La primera fase de la reconstrucción es llevar tejido sano al área donde se crea una especie de “bultito” que se va moldeando y le das forma de bubi.
“Una de las primeras campañas que hicimos fue en Guerrero y me tocó el caso de una señora muy humilde, que vivía en una chocita al estilo Marimar, a la orilla de la playa Esta paciente me dijo “No sabe usted lo que este bultito de carne en mi brasiere representa para mí. Yo pensé que nunca lo iba a poder logar”.
“Poder ayudar es una sensación muy padre. Este rollo es ambivalente. La cirugía plástica y reconstructiva implica que, en la Cirugía Estética, ves cuestiones que mejoran mucho los pacientes, se sienten confiados, recuperan su autoestima y demás, pero puede ser un poco superfluo; pero este tipo de ayuda es el que me pone otra vez los pies en la tierra y me vuelve hacer sentir doctor. Es nuestro apego a ser doctores, el lado humanitario, el por qué estudiamos medicina. Nos sensibiliza”.

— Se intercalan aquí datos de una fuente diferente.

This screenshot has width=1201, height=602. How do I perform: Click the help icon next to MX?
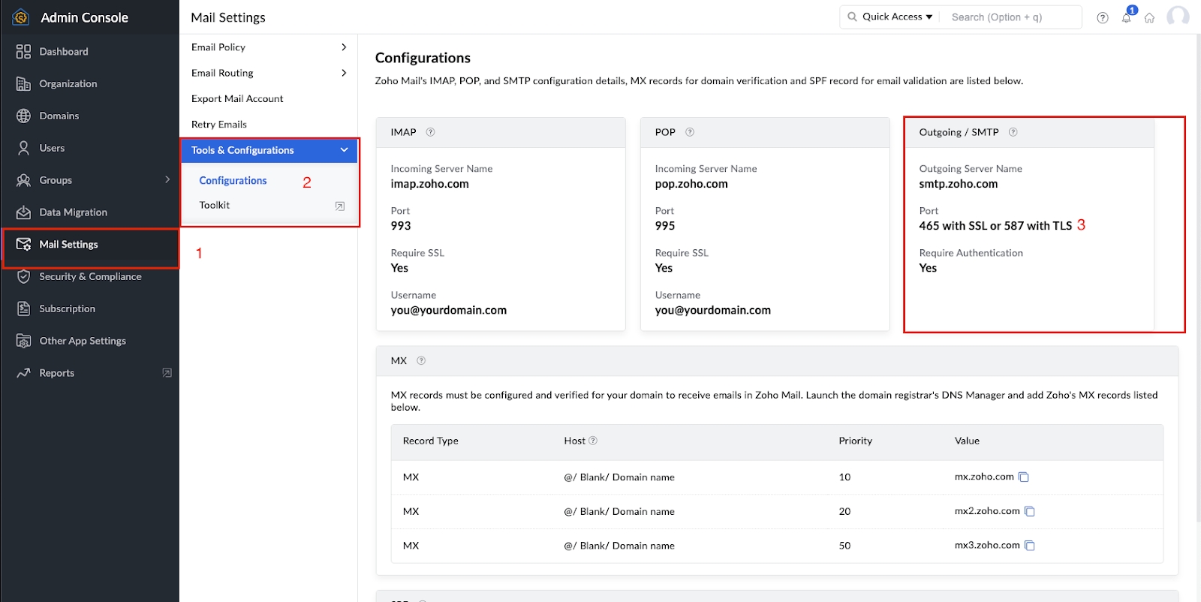coord(421,361)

Destacó que “Nosotros realmente no consideramos que una mujer está completamente curada hasta que está reconstruida. Es el cierre del círculo de todo ese duelo de la enfermedad. A veces nuestra mayor traba son algunos médicos que tienen mucho la idea de ‘ya estás curada, ya qué más quieres. ¡Vive!’, pero no ven el después. No se completa el tratamiento hasta que están íntegras físicamente”.
Las familias también pueden oponerse a la reconstrucción y tratan de desanimarlas. “Tener en mis manos esos casos dolorosos sensibilizan mucho, te hacen ver que hay situaciones que a veces son inimaginables, la ‘Rosa de Guadalupe’ les queda corta a estas pacientes. Muchas de ellas lo ven inalcanzable, lo ven imposible. Cuando logras ayudarles, te llegas a sentir como Santa Claus, la sensación de satisfacción y paz con uno mismo es indescriptible”.